My fingers trembled as I inspected the garment. The braid that fastened the cloak had been snapped as though the cloak had been wrenched from Mal’s neck. Near the hem, the wool was stained with a large splash of something dark crimson. Blood.
“Mal.” I breathed his name in a despairing whisper. Hugging the cloak against me, I felt as though I was going to be sick. I swallowed hard, my mind struggling to reject the evidence of my own eyes.
A rattling sound alerted me that I was not alone in the shop. I tensed, listening. A floorboard creaked in the adjacent room. Someone was moving about in Mal’s kitchen. I tiptoed in that direction, torn between fear and hope that contrary to all reports, Mal had somehow survived the ambush and eluded his captors. Or perhaps it was Horatio and he would take me in his arms, reassuring me that my worst dread was untrue.
But when I reached the doorway, I halted in shock at the sight of the man in Mal’s kitchen, the last person in the world I would have wanted or expected to find.
Prince Florian had made himself quite at home in Mal’s kitchen. Rocking on the back legs of a wooden chair, he unscrewed the lid from the jar of Mal’s favorite sweets. Glancing up, Florian did not appear in the least surprised to see me frozen in the doorway.
He calmly popped a peppermint in his mouth, crunching it between his teeth before drawling, “Ah, my beloved. You have finally arrived for your tryst with this Hawkridge rogue.” He ate another mint and regarded me with a dreadful smirk.

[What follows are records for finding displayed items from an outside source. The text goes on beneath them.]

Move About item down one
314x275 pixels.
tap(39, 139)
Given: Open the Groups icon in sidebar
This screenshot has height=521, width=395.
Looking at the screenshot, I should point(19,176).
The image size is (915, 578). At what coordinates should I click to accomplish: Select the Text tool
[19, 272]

“Well, my dear, I am afraid you are a bit too late.”
Sixteen
Istared at the prince, unable to believe my eyes, my mind in such a whirl, I wondered if this was what it felt like to snort pixie dust. Florian seemed to have sprung up out of nowhere, reminding me of a story that Mal and I shivered over during our childhood. The Tale of the Malicious Imp, all about a wicked sprite that would appear to torment bad children by breaking their toys and stealing their sweets. I believe the story had been concocted by Mal’s crusty old grandfather to induce us to behave. It had never worked.

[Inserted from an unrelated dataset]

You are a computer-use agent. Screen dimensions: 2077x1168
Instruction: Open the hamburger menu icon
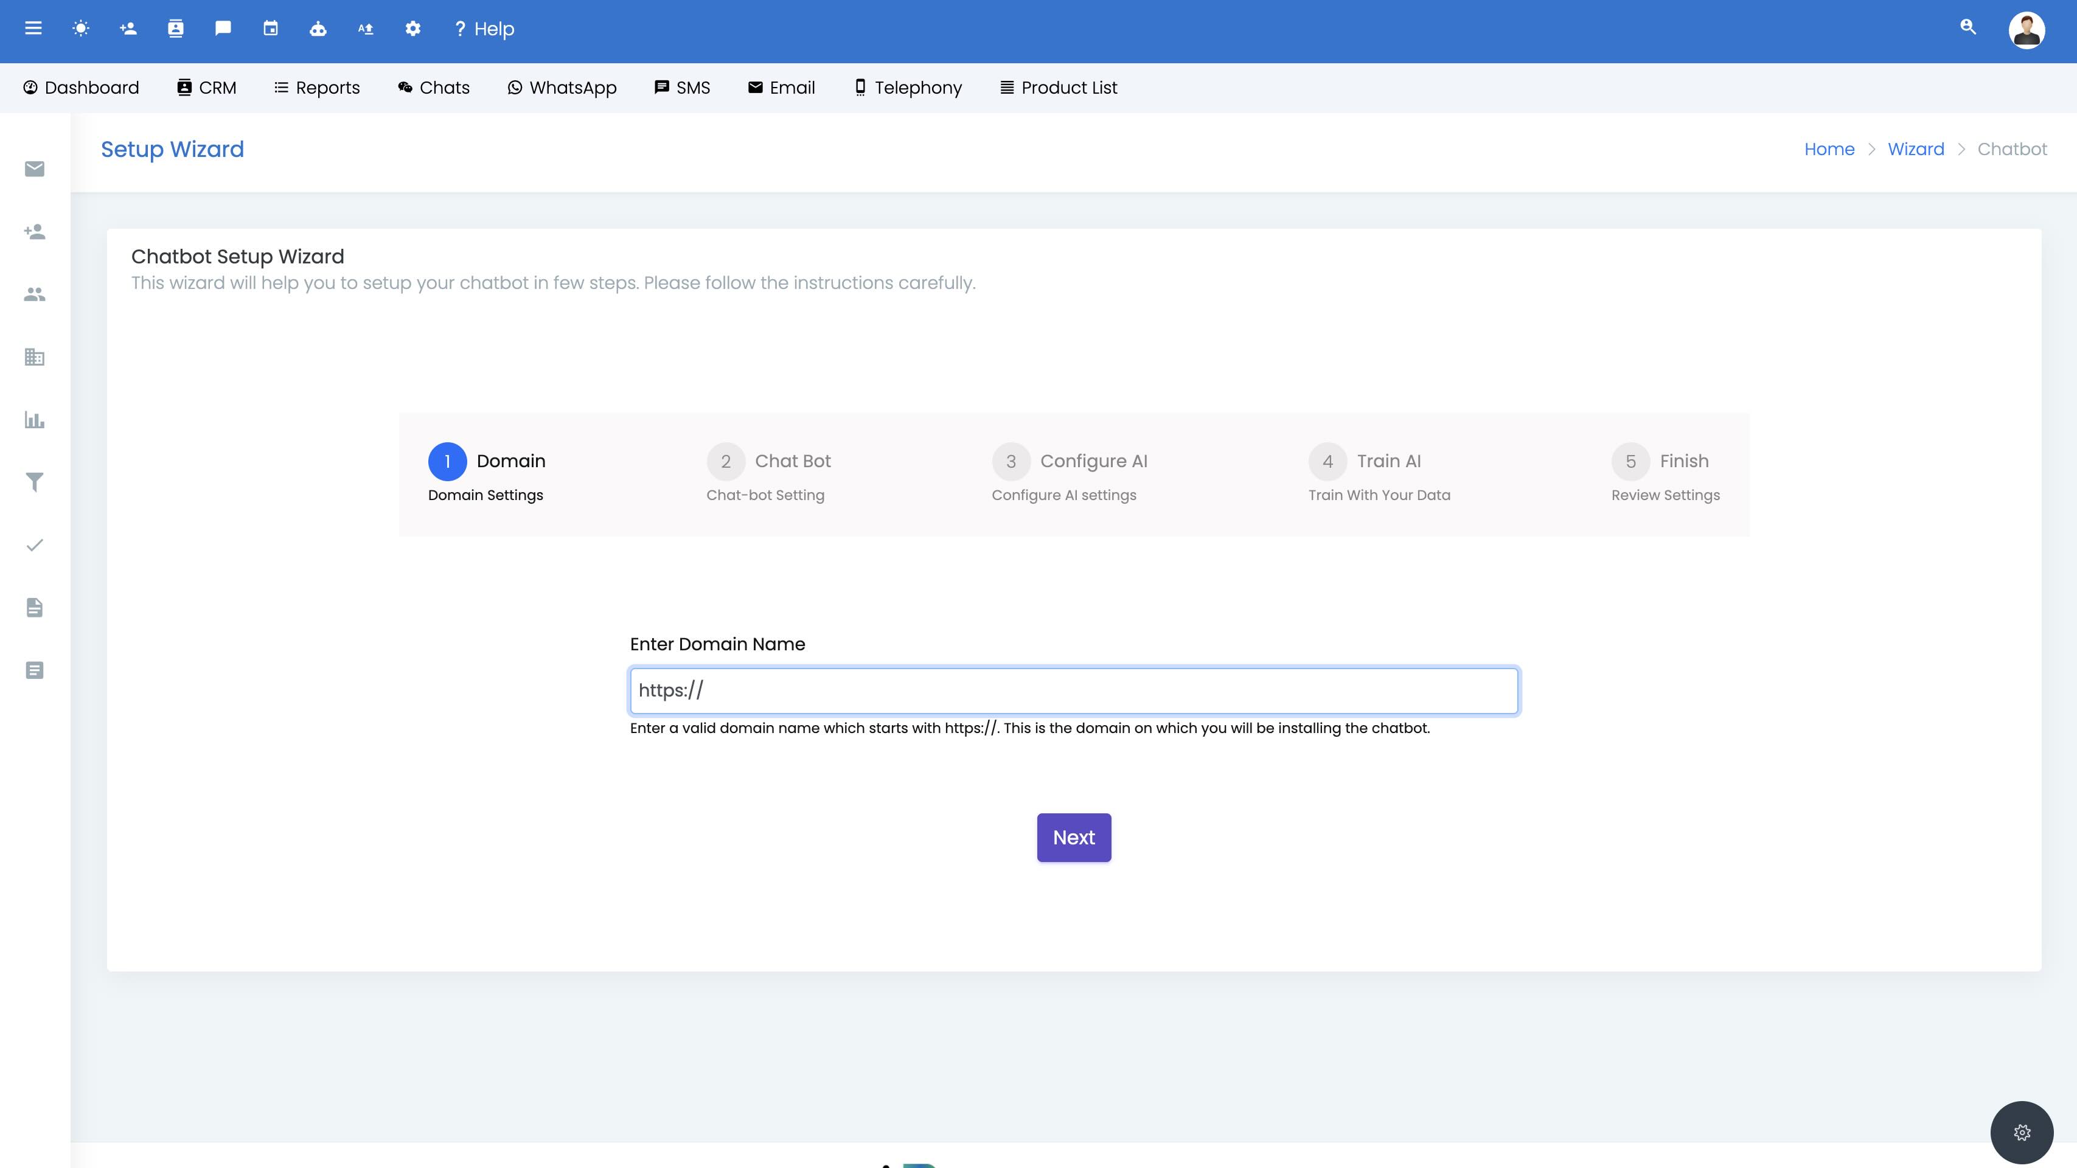(33, 29)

It spoke volumes about the disordered state of my wits that I would recollect such a thing at this moment. When I finally recovered my voice, I blurted out, “You!What are you doing here?”
I stalked forward, brandishing the gray cloak. “Where is Malcolm Hawkridge? What have you done to him?”
“So many questions,” Florian mocked. He munched another peppermint, eyeing the cloak. “Is that blood? Tsk, tsk. You’ll never get that stain out. Might as well throw the cloak away. It is not as though Hawkridge will be needing it.”